If you summon the courage to discharge what you no doubt realize is your duty, there is no way you will end up in jail. Indeed, this is precisely the kind of situation the Founders had in mind when they wrote the "Speech or Debate" clause into Article 1 of the Constitution.
Whatever it is that you fear, you might keep in mind that several of us -- who lack the immunity you enjoy -- have paid and continue to pay a heavy price for exposing lies, injustice, and abuses like torture. One of us -- the first to reveal that those grisly kinds of torture (aka "enhanced interrogation techniques") were approved at the highest level of government -- is in prison serving a 30-month sentence. A number of us have seen the inside of prisons for doing the right thing; and all of us know what it feels like to be shunned by former colleagues.
Also important, despite our many years of service as senior intelligence officers and our solid record for accuracy, we are effectively banned from the so-called "mainstream media," which continues to prefer the role of security-state accomplice in disparaging, for example, the findings of the Senate Intelligence Committee Study. (Never mind that the study is based on indisputably original CIA cables and other documents.) In contrast, you are not banned from the media -- yet. You have a few more days; you need to use them.
In your "Additional Views" on the Senate committee Study released on Dec. 9, you applaud Sen. Dianne Feinstein "for seeing this project to completion." But wait. You are surely aware (1) that the project remains far from complete; and (2) that if you or one of your Senate colleagues do not move tout suite to release the full Study together with the earlier review commissioned by Panetta, the "project" will not be brought to "completion" any time soon -- unless a courageous whistleblower runs great risk and does what you can do with impunity.
Moreover, releasing the report, as you have the authority to do under the Constitution, would publicly demonstrate that at least one legal method of whistleblowing does exist. So when such truly illegal actions occur, even at the most senior levels, there is a way of righting wrongs.

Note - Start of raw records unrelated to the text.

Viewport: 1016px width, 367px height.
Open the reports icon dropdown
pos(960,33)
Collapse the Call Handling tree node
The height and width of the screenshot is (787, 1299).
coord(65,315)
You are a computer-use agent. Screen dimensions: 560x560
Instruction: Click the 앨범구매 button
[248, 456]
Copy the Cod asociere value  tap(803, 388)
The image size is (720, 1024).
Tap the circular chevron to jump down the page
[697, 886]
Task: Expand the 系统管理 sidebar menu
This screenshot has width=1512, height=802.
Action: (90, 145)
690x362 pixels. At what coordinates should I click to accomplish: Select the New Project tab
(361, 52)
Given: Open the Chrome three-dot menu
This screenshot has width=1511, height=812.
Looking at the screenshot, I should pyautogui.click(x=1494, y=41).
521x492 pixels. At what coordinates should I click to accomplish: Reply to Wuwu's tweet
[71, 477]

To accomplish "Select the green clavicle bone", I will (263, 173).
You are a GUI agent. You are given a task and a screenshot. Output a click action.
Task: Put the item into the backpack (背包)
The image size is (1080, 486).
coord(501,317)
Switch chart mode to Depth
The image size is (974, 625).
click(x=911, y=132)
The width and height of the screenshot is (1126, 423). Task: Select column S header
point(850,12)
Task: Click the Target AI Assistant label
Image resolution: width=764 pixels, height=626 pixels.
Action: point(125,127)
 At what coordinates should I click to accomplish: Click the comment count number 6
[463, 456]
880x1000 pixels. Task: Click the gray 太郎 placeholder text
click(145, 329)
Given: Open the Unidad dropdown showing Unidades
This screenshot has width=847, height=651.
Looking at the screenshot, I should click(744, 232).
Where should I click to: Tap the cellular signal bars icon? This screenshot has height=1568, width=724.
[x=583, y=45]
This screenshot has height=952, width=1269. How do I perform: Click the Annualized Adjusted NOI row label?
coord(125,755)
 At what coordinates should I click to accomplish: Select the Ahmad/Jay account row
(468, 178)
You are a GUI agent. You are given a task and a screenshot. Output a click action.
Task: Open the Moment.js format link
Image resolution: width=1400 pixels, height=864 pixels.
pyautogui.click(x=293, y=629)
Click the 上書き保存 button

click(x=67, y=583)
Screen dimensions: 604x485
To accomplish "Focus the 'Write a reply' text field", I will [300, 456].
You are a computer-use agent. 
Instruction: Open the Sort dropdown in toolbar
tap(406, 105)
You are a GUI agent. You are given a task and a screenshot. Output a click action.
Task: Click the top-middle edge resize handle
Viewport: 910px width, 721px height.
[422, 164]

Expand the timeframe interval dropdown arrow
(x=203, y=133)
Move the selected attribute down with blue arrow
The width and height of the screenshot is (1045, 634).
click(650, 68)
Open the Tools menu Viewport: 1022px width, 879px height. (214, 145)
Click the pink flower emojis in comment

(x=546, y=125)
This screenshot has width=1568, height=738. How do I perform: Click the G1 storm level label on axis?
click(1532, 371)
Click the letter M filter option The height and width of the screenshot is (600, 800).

You are correct to call the committee Study "one of the most significant examples of oversight in the history of the U.S. Senate." We imagine that the strong support you and Sen. Ron Wyden gave Sen. Feinstein helped make it so. And we join you both in applauding Sen. Feinstein's tenacity in getting the Study's 500-page executive summary released. John Brennan used every conceivable ruse to slow-roll and eviscerate the summary, but Sen. Feinstein faced him down. She achieved all she could, given the circumstances. But the project remains far from "completion."
In your "Additional Views" you note that, as a new member of the intelligence committee four years ago, you were "deeply disturbed to learn specifics about the flaws in the [torture] program, the misrepresentations, the brutality." You add that you wrote the President letters about this in May, June, and July of this year. Surely the lack of response told you something. Please -- not another letter to Obama. You need to go beyond letters.
Your Turn
Now it's your turn, Senator Udall. Put Constitution and conscience into play, together with the immunity you enjoy. You can -- and, in our view, your oath to the Constitution dictates that you must -- rise to the occasion and find a way to release the entire 6,800-page Study, including CIA's comments (but not redacted to a fare-thee-well). You need to put this at the very top of your job jar -- now, before it is too late.
The American people are owed the truth. As you have noted more than once, they are not likely to get it from Brennan -- or the President for that matter. Nor will it come from the mainstream media with their customary "on-the-one-hand-and-then-on-the-other" approach to journalism. Polling data on the widespread acceptance of using torture "to keep us safe" is a direct result of that kind of coverage -- as well as of the artful crafting of words and phrases in the questions asked in those surveys.